Task input below:
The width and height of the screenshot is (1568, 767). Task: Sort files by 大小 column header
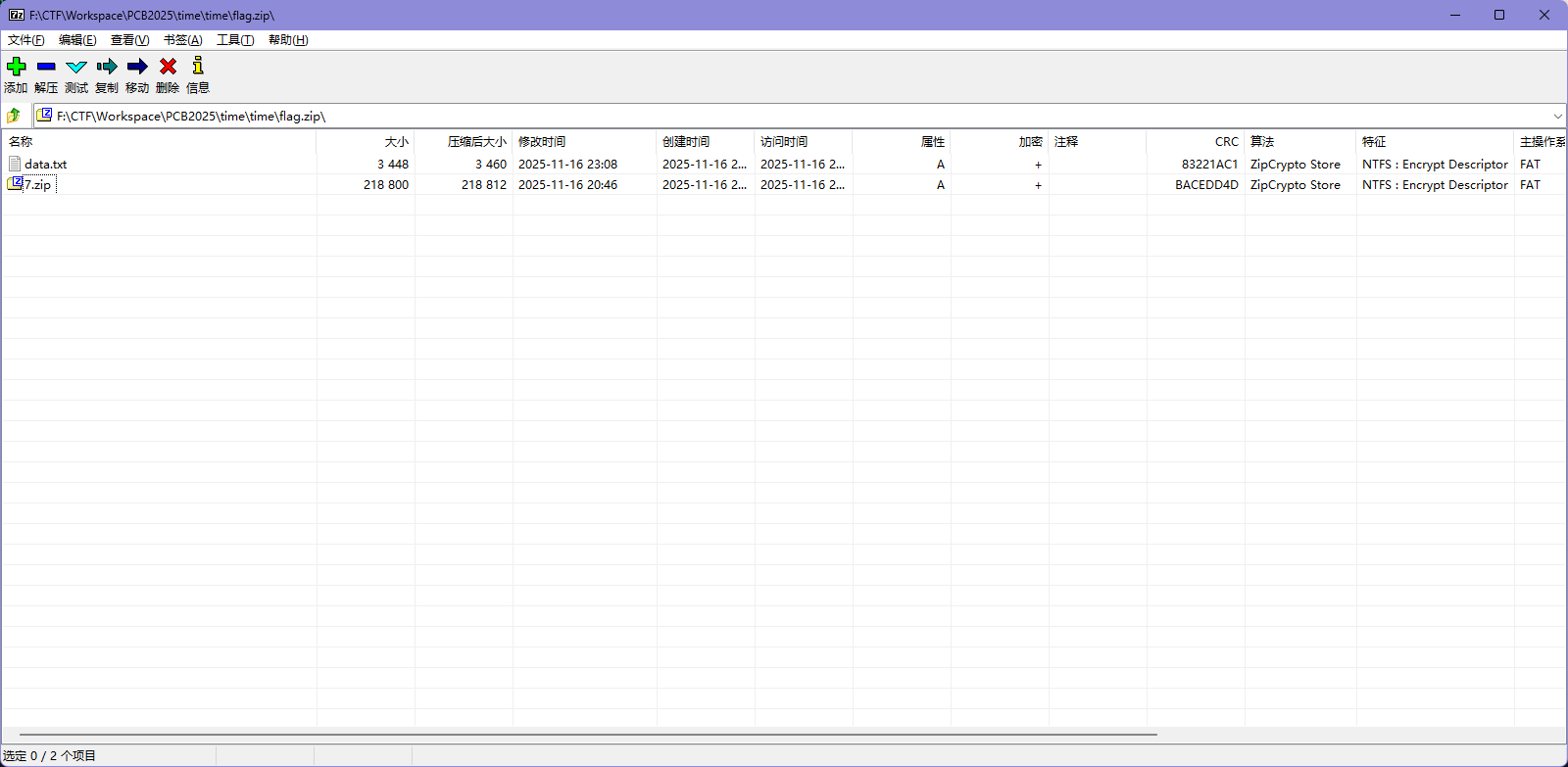coord(396,142)
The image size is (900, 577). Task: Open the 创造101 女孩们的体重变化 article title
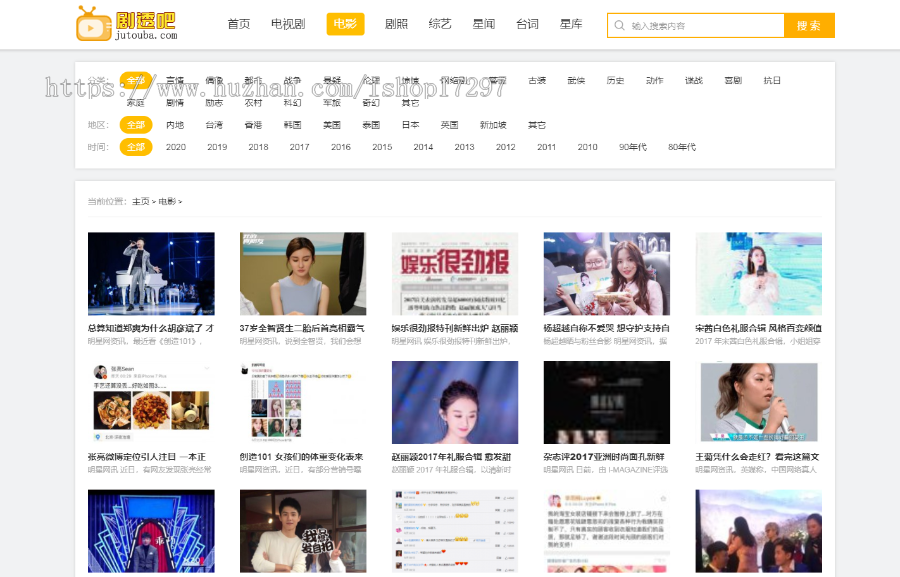pyautogui.click(x=302, y=457)
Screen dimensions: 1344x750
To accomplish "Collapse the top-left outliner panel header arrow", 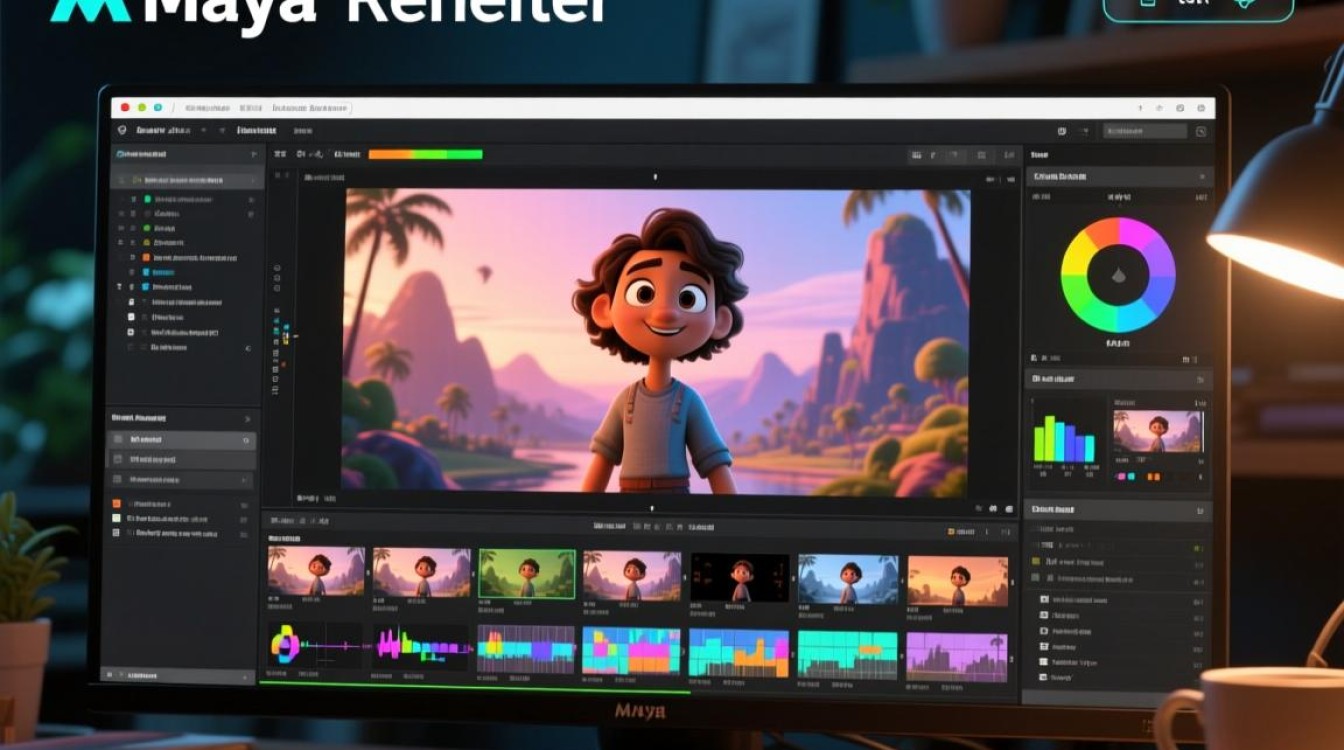I will pos(253,155).
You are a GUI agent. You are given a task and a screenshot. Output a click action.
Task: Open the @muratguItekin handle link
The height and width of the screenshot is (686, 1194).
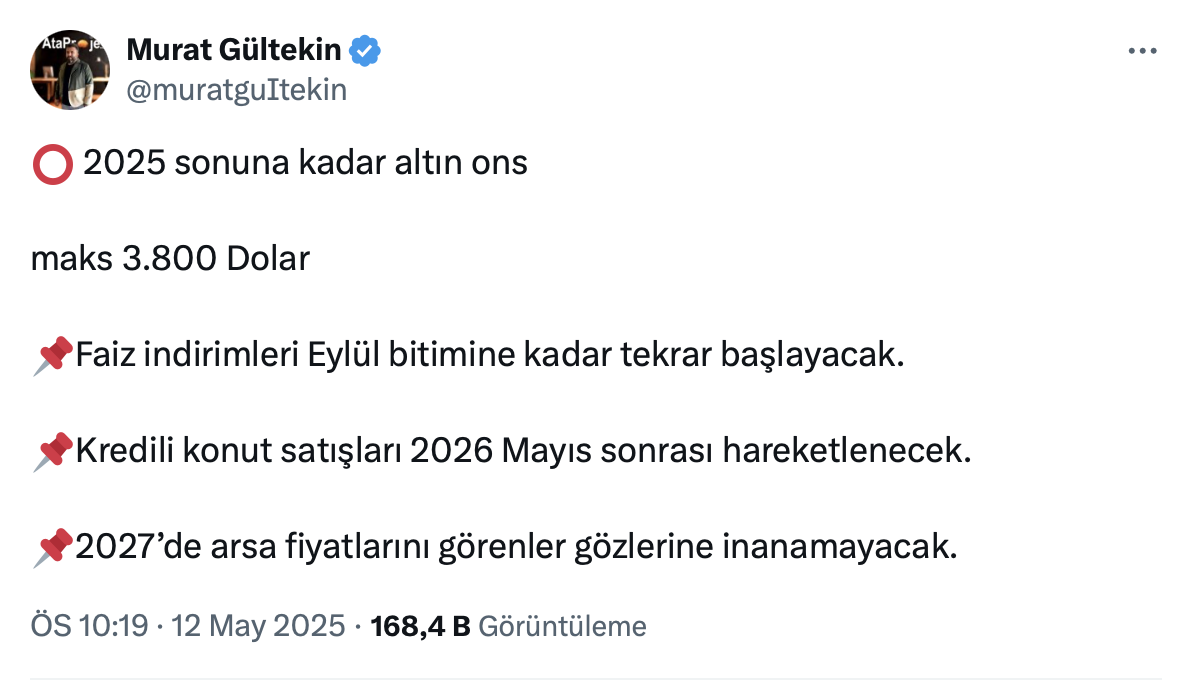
End of Task input.
To do
Print exactly the lines between the line containing "You are a GUI" and the last line of the entries above, including both, and nothing besides; skip the pictures.

Task response
You are a GUI agent. You are given a task and a screenshot. Output a click action.
Task: Open the @muratguItekin handle link
The height and width of the screenshot is (686, 1194).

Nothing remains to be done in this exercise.